» **Pointing rows for text and elements**
|---|
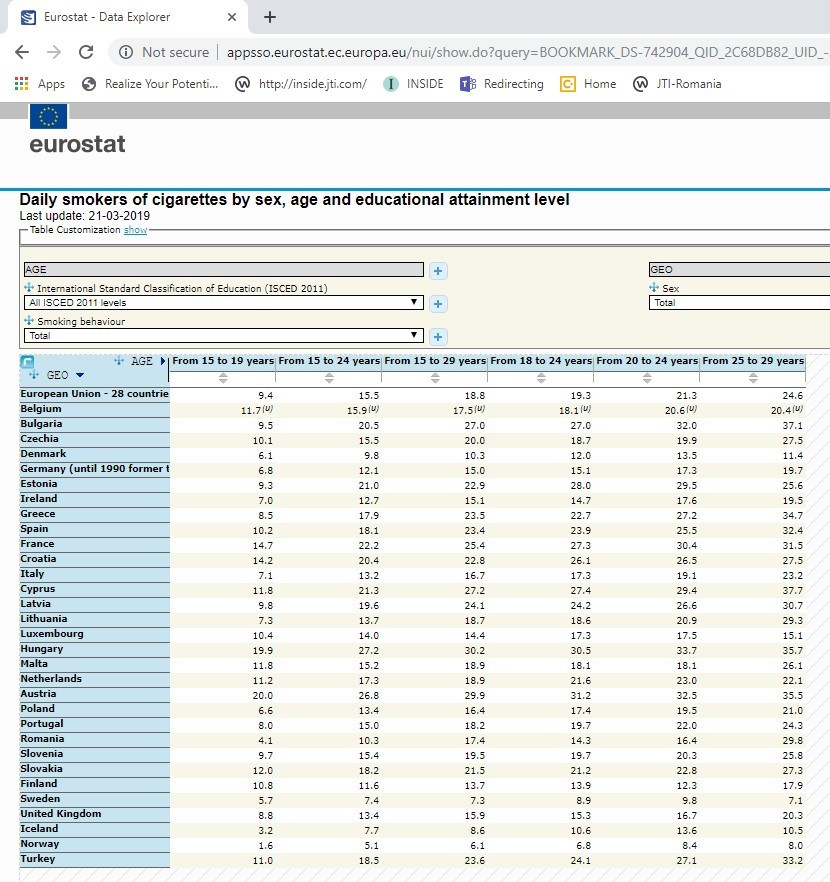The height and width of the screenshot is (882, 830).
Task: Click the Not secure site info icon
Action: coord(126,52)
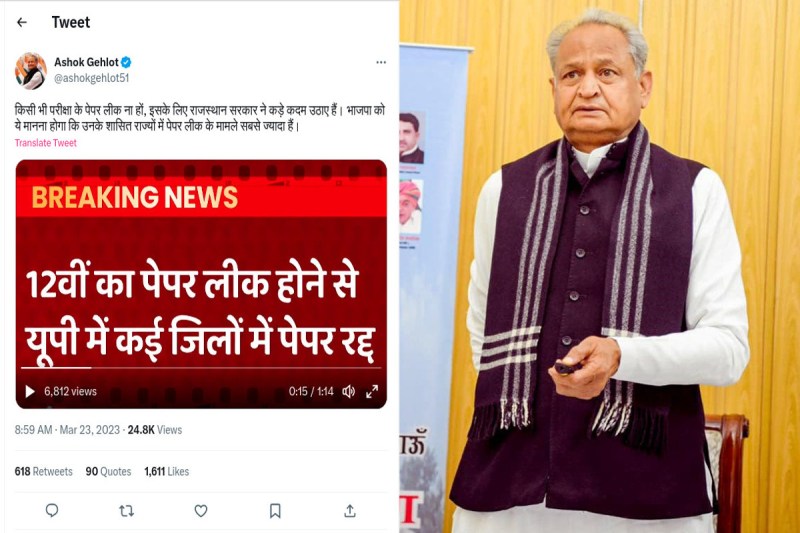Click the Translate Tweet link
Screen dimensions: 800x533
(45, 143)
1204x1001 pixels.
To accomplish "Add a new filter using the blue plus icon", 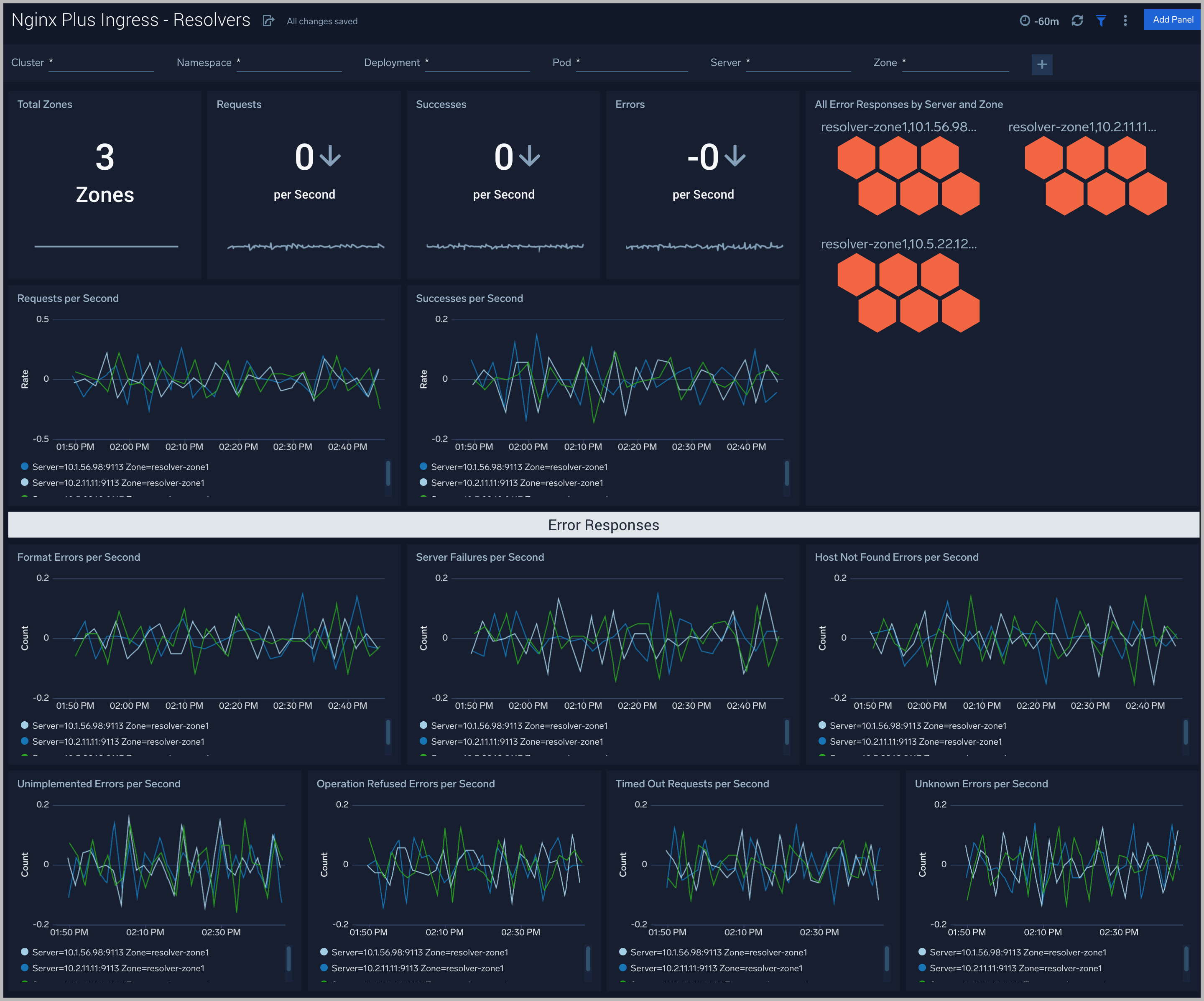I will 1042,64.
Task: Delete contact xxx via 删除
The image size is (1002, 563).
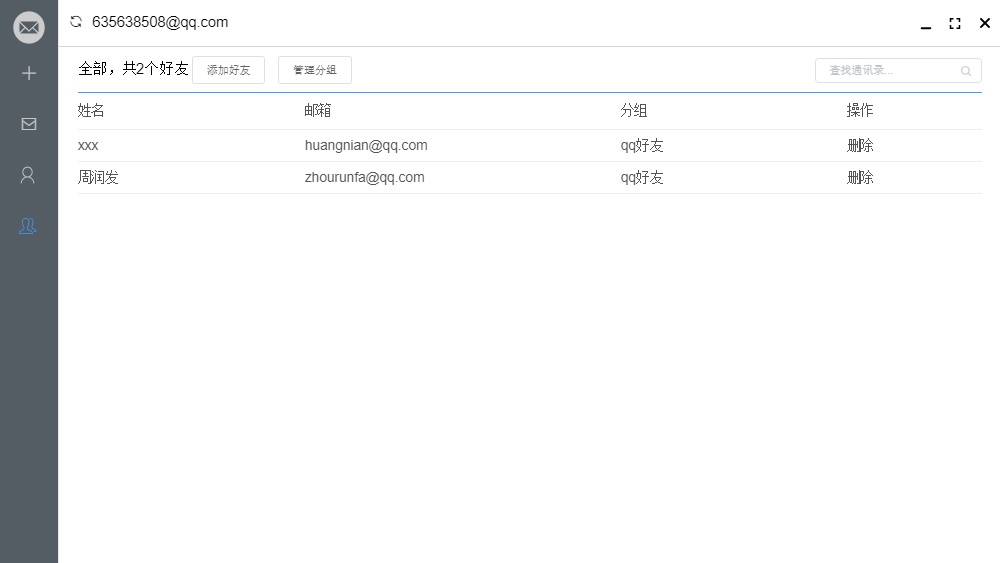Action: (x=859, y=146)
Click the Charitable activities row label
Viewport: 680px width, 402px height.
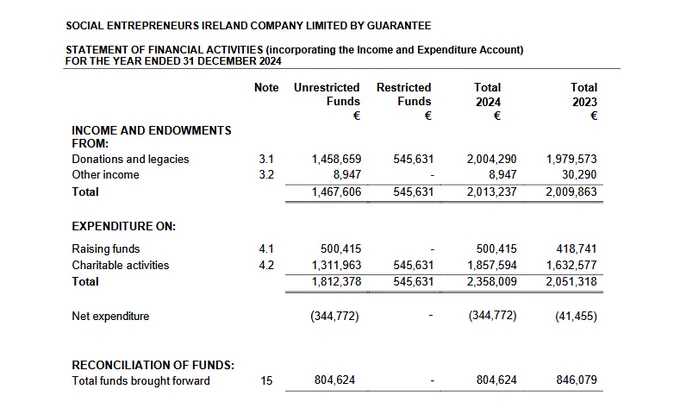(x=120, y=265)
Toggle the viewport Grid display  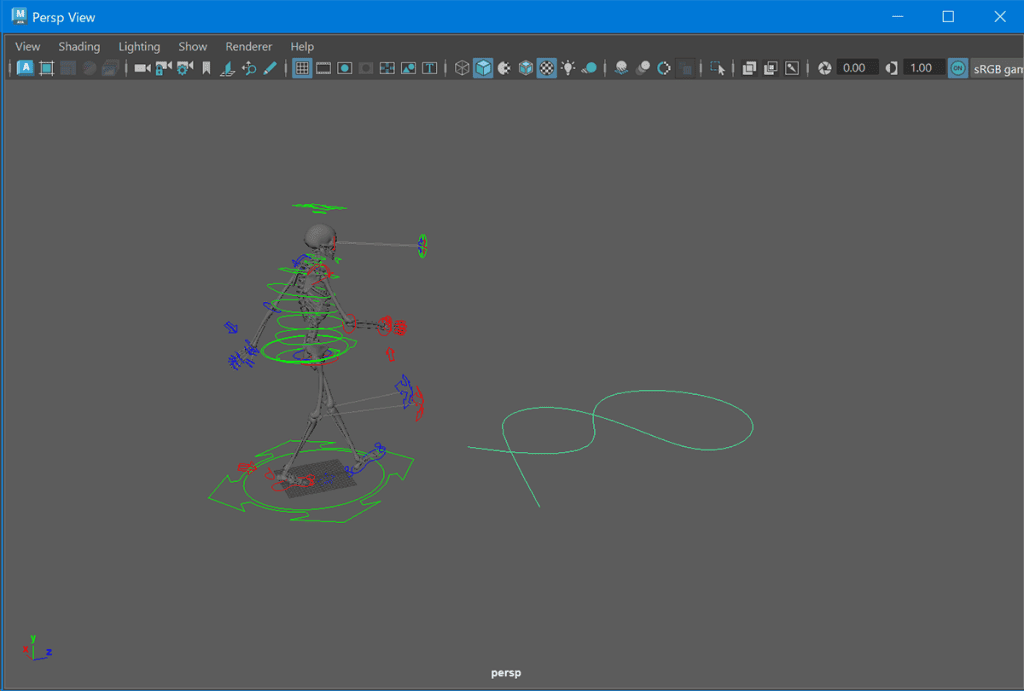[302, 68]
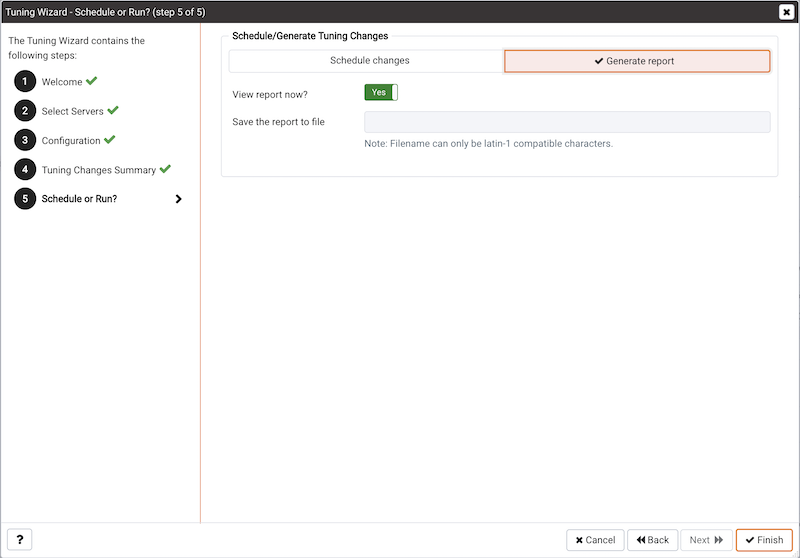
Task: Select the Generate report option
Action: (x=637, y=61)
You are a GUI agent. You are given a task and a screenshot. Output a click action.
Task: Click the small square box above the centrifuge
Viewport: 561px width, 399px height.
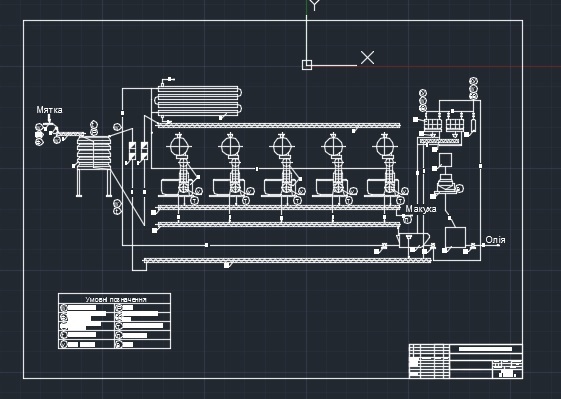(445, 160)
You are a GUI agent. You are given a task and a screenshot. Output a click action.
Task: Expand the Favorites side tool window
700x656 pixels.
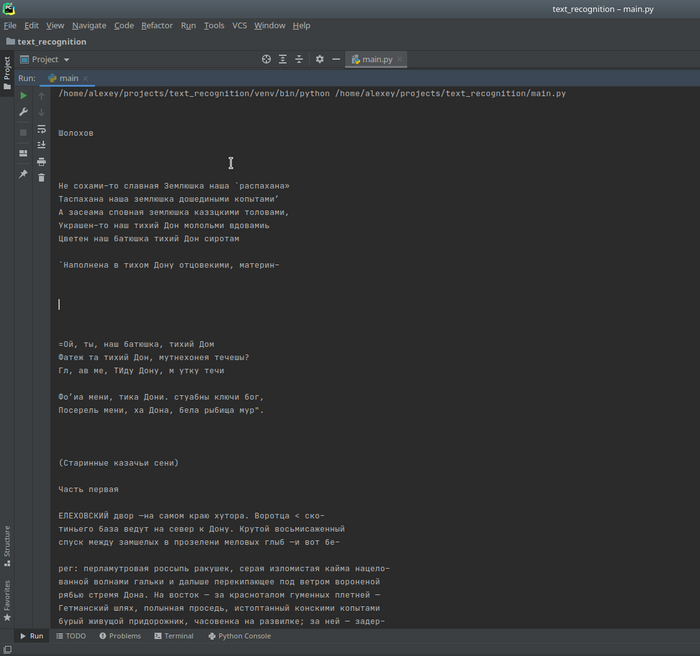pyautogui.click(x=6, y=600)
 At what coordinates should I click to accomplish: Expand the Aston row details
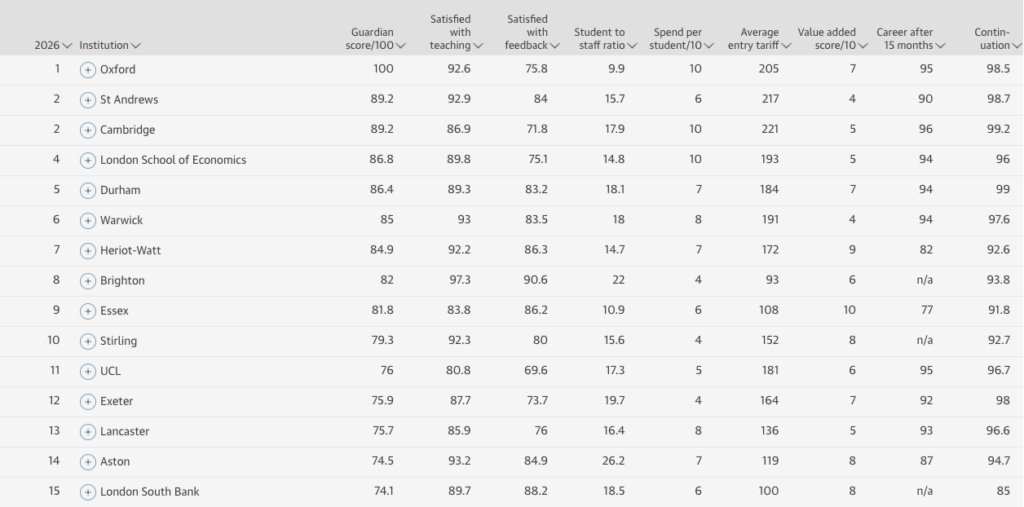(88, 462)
|---|
» **TASK DIRECTIONS**
Write out the rows again from the line with "At what coordinates" through the end of the rows, both ends included, keeping every other word unchanged and leaving out the pictures. Multiply each coordinate in the answers by 1.95 and round to whole numbers, with halves rounded up.

» **THE RESULT**
 At what coordinates should I click to accomplish: Expand the Aston row details
(172, 901)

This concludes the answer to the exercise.